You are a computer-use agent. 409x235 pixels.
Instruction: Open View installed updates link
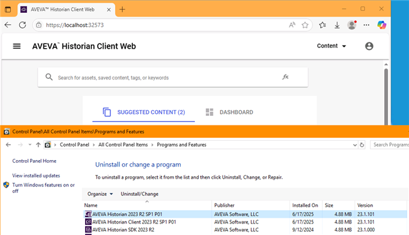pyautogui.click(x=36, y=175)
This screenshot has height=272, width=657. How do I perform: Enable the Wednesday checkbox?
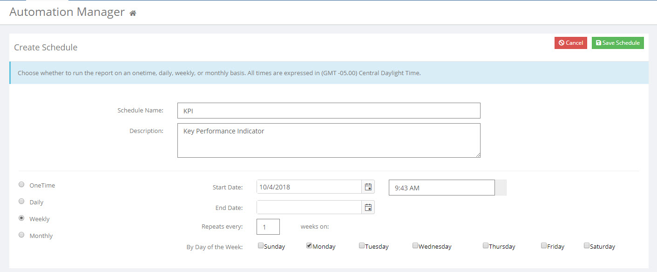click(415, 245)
——
__Request__:
Please put every line of the listing above into a numbered list, skipping blank lines and leaving out the pictures.

__Solution to the exercise__:
1. You are a computer-use agent. 409x235 pixels.
2. Instruction: Open View installed updates link
3. pyautogui.click(x=36, y=175)
4. This screenshot has height=272, width=657. How do I perform: Enable the Wednesday checkbox?
5. click(415, 245)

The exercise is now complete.